┌────────

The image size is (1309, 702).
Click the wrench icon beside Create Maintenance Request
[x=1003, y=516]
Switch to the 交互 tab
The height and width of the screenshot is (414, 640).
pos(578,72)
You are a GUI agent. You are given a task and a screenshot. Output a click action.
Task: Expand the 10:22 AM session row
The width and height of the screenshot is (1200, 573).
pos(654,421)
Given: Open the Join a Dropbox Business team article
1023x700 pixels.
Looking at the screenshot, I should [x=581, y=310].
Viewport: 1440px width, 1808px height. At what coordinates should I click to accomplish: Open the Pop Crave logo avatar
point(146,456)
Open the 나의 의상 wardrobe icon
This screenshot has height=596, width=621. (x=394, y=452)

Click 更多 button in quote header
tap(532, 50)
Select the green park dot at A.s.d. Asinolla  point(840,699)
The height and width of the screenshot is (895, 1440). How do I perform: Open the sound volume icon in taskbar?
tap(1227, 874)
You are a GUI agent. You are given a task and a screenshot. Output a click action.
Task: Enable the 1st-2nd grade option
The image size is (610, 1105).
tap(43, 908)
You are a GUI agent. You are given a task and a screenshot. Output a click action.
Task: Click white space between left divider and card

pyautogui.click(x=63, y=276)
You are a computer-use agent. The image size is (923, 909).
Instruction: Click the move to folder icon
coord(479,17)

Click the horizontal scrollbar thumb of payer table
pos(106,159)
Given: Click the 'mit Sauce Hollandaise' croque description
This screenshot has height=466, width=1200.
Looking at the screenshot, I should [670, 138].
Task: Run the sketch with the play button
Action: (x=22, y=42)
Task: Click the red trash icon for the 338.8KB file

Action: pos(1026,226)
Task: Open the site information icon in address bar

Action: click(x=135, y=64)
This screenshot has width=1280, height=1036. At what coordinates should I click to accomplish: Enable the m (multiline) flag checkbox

└────────

Task statement —
Scan the data for the word "Enable" and copy every line where it shows up.

Completed exercise —
Task: Enable the 1st-2nd grade option
This screenshot has width=1280, height=1036. At what coordinates should I click to accomplish: Enable the m (multiline) flag checkbox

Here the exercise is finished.